Mettons -pour ceux qui ont suivi, j’ai fait l’acquisition il y a quelques mois d’une minuscule crevette devenue grosse gamba- que je sois en train de nourrir l’engin.

Je me refuse aux pots-tous-prêts donc tous les matins je prends le temps de découper, peler, préparer des légumes. Variés. De saison, si possible. Ce matin, c’était mâche et patate. Cuite, la mâche (essentiellement pour des raisons turpides et digestives que je m’abstiens de commenter plus avant). Première fois pour moi, mais dans ma caboche : ça ressemble à des épinards, et puis on cuit certaines salades, celle-ci est toute fraiche, allons-y.

Mise en route du cuiseur vapeur, quand soudain…

Une odeur étrange plane.

Soyons moins poétique, disons-le franchement : ça pue. Ca schlingue. On croirait un ventre de rat crevé cuit au soleil, recuit même, duquel s’échappe des vers gigotants et luisants.

Anybref : vais-je donner ça à la chair de ma chair ?

Grave que oui. La salade est belle, fraiche, les patates sont… ben ce sont des patates. Y a rien de mauvais là-dedans. Juste une odeur désagréable.

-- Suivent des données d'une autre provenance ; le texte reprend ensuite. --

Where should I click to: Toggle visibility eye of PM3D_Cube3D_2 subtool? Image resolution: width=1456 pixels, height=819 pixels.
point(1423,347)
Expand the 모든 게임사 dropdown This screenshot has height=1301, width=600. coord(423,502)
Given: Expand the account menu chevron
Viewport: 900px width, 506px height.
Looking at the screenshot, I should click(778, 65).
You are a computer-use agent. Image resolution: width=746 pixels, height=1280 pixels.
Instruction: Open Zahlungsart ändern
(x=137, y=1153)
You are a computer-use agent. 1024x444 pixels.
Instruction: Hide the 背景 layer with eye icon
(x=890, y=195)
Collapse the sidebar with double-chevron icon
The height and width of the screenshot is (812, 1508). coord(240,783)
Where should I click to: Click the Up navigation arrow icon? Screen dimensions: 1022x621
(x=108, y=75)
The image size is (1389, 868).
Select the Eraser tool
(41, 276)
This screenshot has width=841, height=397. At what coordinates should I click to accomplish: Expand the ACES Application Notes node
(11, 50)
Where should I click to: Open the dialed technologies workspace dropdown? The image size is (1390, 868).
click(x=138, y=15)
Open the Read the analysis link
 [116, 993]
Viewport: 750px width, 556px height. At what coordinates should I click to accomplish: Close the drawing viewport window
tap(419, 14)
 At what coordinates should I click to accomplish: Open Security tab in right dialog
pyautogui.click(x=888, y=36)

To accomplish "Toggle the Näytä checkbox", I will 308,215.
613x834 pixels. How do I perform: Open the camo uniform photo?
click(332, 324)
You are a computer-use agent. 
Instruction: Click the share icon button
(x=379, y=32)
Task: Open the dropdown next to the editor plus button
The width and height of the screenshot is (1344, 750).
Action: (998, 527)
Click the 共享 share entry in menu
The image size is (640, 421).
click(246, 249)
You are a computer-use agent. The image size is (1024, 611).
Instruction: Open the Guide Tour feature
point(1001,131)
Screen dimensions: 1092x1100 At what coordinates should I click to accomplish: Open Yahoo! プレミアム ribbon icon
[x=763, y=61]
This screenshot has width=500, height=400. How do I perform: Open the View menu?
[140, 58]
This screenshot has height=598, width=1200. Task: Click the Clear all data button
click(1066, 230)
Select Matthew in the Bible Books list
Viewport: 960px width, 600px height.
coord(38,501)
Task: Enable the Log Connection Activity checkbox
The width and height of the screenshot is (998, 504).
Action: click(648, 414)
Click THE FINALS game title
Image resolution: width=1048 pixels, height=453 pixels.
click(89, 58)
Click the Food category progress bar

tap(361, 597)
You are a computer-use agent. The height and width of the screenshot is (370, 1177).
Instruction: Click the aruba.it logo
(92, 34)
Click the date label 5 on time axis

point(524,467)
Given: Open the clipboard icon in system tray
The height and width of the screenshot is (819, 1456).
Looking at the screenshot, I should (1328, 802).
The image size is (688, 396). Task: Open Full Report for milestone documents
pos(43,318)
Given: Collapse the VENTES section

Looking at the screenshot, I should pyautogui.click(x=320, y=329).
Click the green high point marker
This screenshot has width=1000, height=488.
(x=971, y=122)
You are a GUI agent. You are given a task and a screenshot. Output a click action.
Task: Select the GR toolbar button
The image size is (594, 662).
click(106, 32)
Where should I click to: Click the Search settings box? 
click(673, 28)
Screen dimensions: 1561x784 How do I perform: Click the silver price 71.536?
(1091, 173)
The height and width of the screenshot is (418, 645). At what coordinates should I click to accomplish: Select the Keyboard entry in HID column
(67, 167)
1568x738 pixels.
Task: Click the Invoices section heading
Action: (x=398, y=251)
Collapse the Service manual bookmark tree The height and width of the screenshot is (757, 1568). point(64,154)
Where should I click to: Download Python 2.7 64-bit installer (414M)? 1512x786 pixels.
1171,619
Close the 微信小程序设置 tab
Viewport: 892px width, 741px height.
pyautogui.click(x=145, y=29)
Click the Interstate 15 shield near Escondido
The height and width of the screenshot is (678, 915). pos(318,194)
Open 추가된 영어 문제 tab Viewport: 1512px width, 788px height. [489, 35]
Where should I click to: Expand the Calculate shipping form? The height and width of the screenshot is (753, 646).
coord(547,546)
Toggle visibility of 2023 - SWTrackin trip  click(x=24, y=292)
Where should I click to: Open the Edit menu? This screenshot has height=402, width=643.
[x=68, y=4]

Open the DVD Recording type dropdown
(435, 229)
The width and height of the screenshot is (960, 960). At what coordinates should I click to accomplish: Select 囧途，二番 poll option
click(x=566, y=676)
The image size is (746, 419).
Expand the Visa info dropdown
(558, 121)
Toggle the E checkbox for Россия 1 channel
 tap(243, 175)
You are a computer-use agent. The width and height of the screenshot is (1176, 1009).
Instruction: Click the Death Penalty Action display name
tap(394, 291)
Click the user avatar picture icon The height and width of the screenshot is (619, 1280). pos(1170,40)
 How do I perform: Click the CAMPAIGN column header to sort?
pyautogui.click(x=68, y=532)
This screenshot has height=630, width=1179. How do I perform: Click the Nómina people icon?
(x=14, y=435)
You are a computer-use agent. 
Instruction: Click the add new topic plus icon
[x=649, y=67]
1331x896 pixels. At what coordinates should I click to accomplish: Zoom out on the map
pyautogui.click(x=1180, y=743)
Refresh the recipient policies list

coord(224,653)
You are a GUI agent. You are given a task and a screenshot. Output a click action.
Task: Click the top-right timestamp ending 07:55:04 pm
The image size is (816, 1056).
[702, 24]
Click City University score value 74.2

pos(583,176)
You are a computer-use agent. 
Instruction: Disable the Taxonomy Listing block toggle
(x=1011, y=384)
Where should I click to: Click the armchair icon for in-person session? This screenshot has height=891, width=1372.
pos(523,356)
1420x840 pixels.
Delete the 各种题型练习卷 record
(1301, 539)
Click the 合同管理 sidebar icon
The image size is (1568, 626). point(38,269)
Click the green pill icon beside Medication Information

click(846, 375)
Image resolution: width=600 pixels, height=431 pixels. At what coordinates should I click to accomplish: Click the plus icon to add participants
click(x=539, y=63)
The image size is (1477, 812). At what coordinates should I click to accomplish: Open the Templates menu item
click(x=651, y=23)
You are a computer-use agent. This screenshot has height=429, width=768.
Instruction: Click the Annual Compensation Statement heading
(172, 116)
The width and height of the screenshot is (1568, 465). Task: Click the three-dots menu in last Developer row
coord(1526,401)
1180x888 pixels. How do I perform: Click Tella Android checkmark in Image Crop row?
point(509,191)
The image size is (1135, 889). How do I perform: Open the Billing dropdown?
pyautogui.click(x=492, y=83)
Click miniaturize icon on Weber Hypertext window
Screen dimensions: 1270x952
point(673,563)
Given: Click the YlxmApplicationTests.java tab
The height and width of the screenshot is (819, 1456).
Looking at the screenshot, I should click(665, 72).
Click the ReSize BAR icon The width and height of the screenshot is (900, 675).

Je plonge la cuiller dans la mixture verte peu ragoûtante- oui, avouons-le, la couleur s’y met aussi, un verdasse moche et pas engageant – et….

Le suspense est insoutenable.

La gamba ouvre la bouche, petite langue rose, la mixture trouve sa destination : elle mange. Et même, elle pousse des petits grognements de plaisir.

Ou cette enfant est d’un naturel particulièrement conciliant, aimable et sage -tout le portrait de sa mère- ou bien en fait, les bébés sont les meilleurs goûteurs du monde. Parce qu’ils goûtent sans aucun a priori. Qu’une odeur rebutante pour un adulte ne l’est pas pour un bébé. Qu’une couleur zarbi ne les effraie pas.

Mais !

Je dis souvent, quand je fais des dégustations avec des adultes : laissez-vous faire, oubliez que vous êtes adultes. Revenez à votre goût d’enfant. Oubliez le vécu, la culture, les constructions que vous avez pu faire de votre goût.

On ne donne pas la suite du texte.